July 19, 2005|by CANDICE BOSLEY

MARTINSBURG, W.Va. - Two weeks after a lawsuit was filed against the Berkeley County Planning Commission, alleging that the commissioners do not follow their own rules and regulations, one Planning Commission member on Monday night introduced a set procedure that all developers must follow when submitting projects.

Ron Collins, the Berkeley County Commission's representative on the Planning Commission, said the new procedures should make the process of having a project reviewed by the Planning Commission more consistent, smoother and faster.

One section of the procedures - which took effect at 7:10 p.m. Monday when Collins read them aloud - deals with employees in the county's Planning Department.


"There will be zero tolerance of any and all abuse of employees," the regulations state.

Collins said such situations have arisen.

"When you speak to these employees, you speak to them with respect," Collins told a crowd of around 75 people gathered for the meeting.

Collins also said developers must keep track of when various permits expire.

"It is not the responsibility of the Planning Department to baby-sit the expiration dates of any permit(s)," the regulations state.

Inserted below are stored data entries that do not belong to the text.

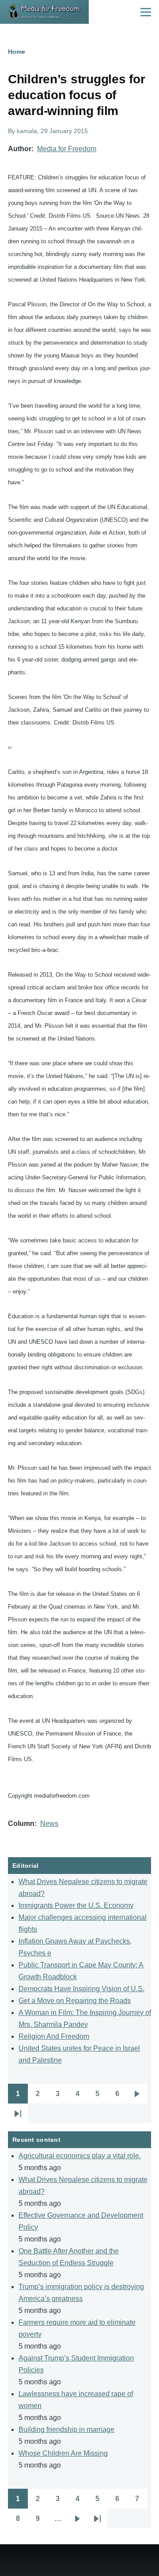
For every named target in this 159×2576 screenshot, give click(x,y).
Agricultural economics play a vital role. (80, 2156)
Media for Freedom (66, 148)
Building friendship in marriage (66, 2429)
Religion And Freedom (54, 2036)
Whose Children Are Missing (63, 2453)
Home (16, 51)
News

Other new regulations include:

  • Preliminary plats will not be accepted unless all required permits are submitted with the plat.

  • For final plat approval, one Mylar and eight paper copies must be submitted, along with a copy of any covenants and restrictions. Planning Department attorney Patrick Henry must receive a copy and provide a letter approving of any covenants and restrictions.

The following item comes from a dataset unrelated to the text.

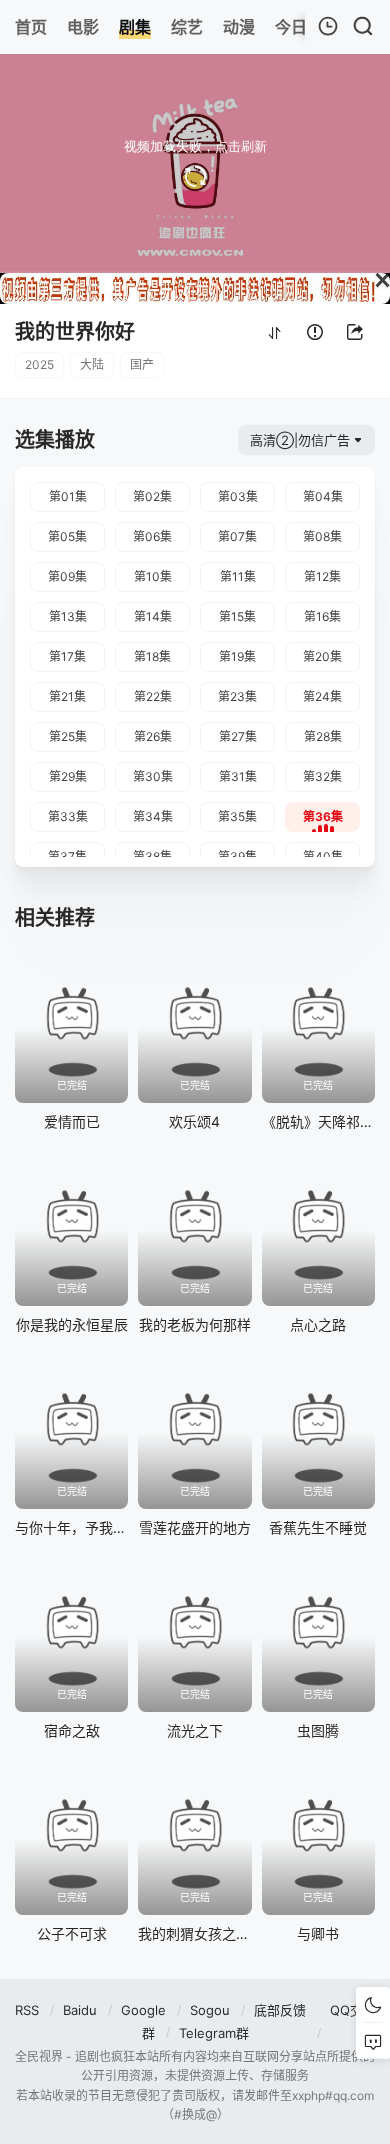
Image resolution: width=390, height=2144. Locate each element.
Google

  • After a final plat is approved, a letter of credit or bond must be in the Planning Department within 90 days.

  • All paperwork must be submitted 30 days before a project can be placed on a Planning Commission agenda.

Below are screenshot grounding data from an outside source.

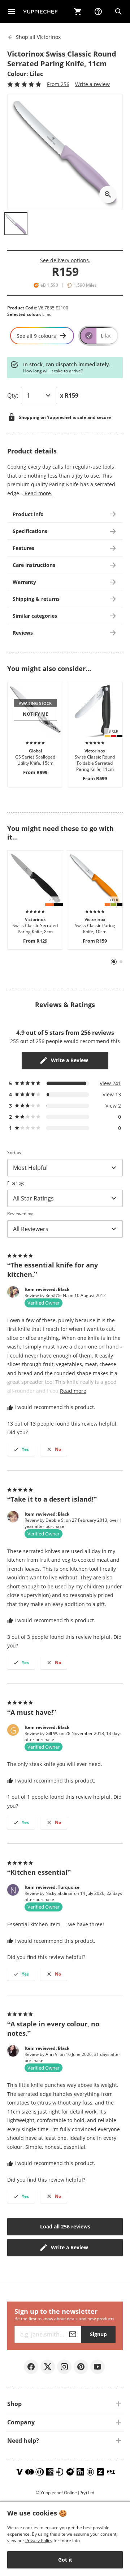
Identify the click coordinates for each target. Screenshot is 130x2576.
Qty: (12, 395)
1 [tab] (114, 962)
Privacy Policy (38, 2540)
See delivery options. (65, 260)
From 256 (58, 84)
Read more (73, 1390)
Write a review (92, 84)
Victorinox (38, 36)
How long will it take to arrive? (53, 371)
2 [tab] (121, 962)
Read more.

  • Paperwork must be submitted five days before a public hearing can be scheduled.

Although Collins did not refer to it, a lawsuit was filed two weeks before Monday night's meeting naming the Planning Commission.

The lawsuit, filed by Concerned Citizens of Whiting's Neck, alleges the Planning Commission failed to properly advertise a hearing dealing with a subdivision named Greensburg Estates, that the developer never obtained the necessary permits to install multiple houses on a single septic system, and that the developer's plan to cap a sinkhole could negatively affect a neighboring farmer's water supply.

Attorney Garry Geffert, who filed the suit, said the group's intent is not to stop the development, but to ensure the Planning Commission follows its own regulations.

Several members of Concerned Citizens of Whiting's Neck attended the meeting Monday night and addressed an unrelated project that calls for building 500 houses or more in the area of Needy and Van Clevesville roads.

A favorable ruling from a judge should mean better planning throughout the county in the future, with room for farmers and with developments that respect the land, one member of the group has argued.

"I think our grandchildren will curse us for the poor land-use decisions we're making," David Klinger, a member of Concerned Citizens of Whiting's Neck, has said.